El método —y el reto— es dudar sin dejar de disfrutar. Es sucumbir voluntariamente a su posesión sabiendo que nos conducirá fuera de nosotras mismas, nos hará desconocernos y cambiar. El método es abandonarse al terror de no ser nuestras, de nunca podernos conocer ni definir, —“iluminar”— enteramente. Es no sentir que entregarnos voluntariamente a esta exploración es condena al sinsentido. Verte sufrir sin sentido no es lo que Él quiere de ti, porque eso lo aburre. Quiere verte intentar vencerlo y, eventualmente, ser vencido, para así liberarse de su forma y encarnar en otra. Quiere verte celebrar la salida y reencarnar en otra cosa. ¿Cuántas veces no te has aburrido tú misma de sufrir de la misma forma, sin el propósito de, al menos, experimentar otra?
Dios necesita una forma de comunicarse con nosotros, debe hablar nuestro idioma. El Dios severo, figura al mismo tiempo del bien y el mal, entendió que para ser comprendido por él debía acercarse al ser humano. Entonces se hizo hombre, así como antes se hizo serpiente para comunicarse con Eva en una lengua corporal alejada de su naturaleza abstracta y desencarnada. Dios necesita un medio y un método para hacerse comprensible, y lo encontró en hacerse según la forma de cada intérprete. Dios quiere ser descubierto detrás de su disfraz mundano y diabólico.
Es por eso que, en mi opinión, el puritanismo institucional (sea cual sea la religión o ideología que defienda en contra del mal), ha fracasado profundamente en conocer a Dios. No ha podido verlo escondido detrás de la máscara de la alteridad. A diferencia de Jesús —el actor, el poseído, el mago— que siempre supo ver la divinidad y la humanidad en el otro —al enfermo, al exiliado, al pecador— y supo tenderle una mano, ofrecerle su oído y darle una palabra de aliento. Él lo venció porque descubrió en su forma material, la divinidad. La diferencia entre Jesús y otros poseídos es que él asume la posesión y el sacrificio, porque sabe que es su destino. No lo padece, no porque no duela, sino porque el fin del camino de redención es el placer de morir y reencarnar: cambiar. No hay método sin fe de que el sufrimiento tiene un propósito. No hay redención sin pecado, como no hay Dios sin Diablo. Dios se hizo hombre, como se hace flor, agua, montaña y enemigo para darse a sí mismo —y a ti— un nombre y un propósito.

> TAREAS POR REALIZAR:
(1) Indica si cada afirmación coincide con el texto de lectura, respondiendo sí o no y citando literalmente las palabras que lo deciden: (a) Dios se hizo serpiente para comunicarse con Eva. (b) El puritanismo institucional logró conocer a Dios. (c) A Él le agrada verte sufrir sin sentido.
(2) Transcribe sin cambios el fragmento del texto de lectura que va de "Dios necesita una" a "mundano y diabólico.".
Las líneas no son necesarias para resolver nada.

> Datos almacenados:
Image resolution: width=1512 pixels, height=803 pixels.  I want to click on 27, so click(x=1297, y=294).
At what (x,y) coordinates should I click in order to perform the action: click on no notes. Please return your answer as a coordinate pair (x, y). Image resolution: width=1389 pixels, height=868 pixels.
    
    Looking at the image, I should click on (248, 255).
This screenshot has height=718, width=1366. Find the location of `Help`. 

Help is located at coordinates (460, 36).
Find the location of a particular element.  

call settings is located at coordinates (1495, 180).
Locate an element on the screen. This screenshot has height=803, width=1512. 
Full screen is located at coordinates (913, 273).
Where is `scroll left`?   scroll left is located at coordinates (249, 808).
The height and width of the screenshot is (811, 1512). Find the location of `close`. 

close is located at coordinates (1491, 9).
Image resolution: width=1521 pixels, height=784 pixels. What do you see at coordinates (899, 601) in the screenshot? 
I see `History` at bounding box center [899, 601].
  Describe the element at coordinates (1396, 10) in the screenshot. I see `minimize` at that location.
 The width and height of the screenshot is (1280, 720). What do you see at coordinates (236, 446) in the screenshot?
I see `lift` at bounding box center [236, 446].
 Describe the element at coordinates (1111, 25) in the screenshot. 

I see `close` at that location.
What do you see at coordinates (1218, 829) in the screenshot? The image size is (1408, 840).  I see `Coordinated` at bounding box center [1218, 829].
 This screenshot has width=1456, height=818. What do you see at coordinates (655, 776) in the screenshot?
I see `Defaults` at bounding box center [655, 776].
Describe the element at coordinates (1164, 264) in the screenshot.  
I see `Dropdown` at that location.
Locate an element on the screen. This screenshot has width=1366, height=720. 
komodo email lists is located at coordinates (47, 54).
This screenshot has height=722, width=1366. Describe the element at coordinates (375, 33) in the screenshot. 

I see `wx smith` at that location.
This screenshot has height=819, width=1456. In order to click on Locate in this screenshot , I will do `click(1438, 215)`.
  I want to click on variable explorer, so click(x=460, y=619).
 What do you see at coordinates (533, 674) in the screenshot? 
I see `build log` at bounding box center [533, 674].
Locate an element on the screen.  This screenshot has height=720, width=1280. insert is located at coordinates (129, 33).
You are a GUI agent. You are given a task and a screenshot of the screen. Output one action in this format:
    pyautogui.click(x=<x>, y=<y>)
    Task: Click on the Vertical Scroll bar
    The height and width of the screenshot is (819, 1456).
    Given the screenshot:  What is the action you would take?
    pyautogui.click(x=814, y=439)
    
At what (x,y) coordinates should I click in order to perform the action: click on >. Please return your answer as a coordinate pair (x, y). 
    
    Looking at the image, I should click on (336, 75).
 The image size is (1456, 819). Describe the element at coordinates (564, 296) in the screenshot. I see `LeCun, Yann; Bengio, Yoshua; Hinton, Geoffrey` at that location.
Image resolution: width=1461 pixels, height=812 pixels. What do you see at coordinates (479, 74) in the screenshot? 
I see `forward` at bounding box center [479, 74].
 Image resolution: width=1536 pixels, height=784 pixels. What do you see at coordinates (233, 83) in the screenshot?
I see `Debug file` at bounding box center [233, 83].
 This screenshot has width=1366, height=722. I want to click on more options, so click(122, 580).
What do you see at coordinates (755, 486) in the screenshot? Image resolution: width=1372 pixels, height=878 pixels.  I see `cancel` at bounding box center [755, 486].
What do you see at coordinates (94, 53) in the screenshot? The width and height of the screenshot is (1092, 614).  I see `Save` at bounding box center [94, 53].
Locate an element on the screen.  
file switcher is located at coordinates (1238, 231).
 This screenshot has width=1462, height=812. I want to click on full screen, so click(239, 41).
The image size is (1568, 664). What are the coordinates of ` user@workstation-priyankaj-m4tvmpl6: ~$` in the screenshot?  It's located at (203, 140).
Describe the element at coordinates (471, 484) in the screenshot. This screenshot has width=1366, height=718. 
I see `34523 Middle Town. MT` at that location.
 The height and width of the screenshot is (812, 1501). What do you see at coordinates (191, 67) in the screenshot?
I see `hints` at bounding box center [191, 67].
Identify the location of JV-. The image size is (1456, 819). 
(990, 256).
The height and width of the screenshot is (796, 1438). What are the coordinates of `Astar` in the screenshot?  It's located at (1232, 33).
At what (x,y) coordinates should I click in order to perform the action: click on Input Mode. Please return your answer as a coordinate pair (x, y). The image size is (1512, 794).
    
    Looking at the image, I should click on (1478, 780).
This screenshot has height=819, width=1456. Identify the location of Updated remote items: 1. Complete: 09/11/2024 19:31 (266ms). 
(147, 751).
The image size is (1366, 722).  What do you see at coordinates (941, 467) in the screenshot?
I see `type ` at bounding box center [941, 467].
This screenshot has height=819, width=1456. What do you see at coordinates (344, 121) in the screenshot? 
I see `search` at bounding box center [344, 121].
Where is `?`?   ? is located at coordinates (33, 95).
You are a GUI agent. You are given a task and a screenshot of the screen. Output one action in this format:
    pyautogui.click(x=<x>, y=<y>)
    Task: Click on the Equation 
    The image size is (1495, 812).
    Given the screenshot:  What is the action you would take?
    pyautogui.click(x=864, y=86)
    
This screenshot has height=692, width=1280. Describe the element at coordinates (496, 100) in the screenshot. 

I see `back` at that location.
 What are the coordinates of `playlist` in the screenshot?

> RESPUESTAS POR TAREA:
(1)
(a) Sí: "antes se hizo serpiente para comunicarse con Eva"
(b) No: "ha fracasado profundamente en conocer a Dios"
(c) No: "Verte sufrir sin sentido no es lo que Él quiere de ti, porque eso lo aburre"

(2)
Dios necesita una forma de comunicarse con nosotros, debe hablar nuestro idioma. El Dios severo, figura al mismo tiempo del bien y el mal, entendió que para ser comprendido por él debía acercarse al ser humano. Entonces se hizo hombre, así como antes se hizo serpiente para comunicarse con Eva en una lengua corporal alejada de su naturaleza abstracta y desencarnada. Dios necesita un medio y un método para hacerse comprensible, y lo encontró en hacerse según la forma de cada intérprete. Dios quiere ser descubierto detrás de su disfraz mundano y diabólico.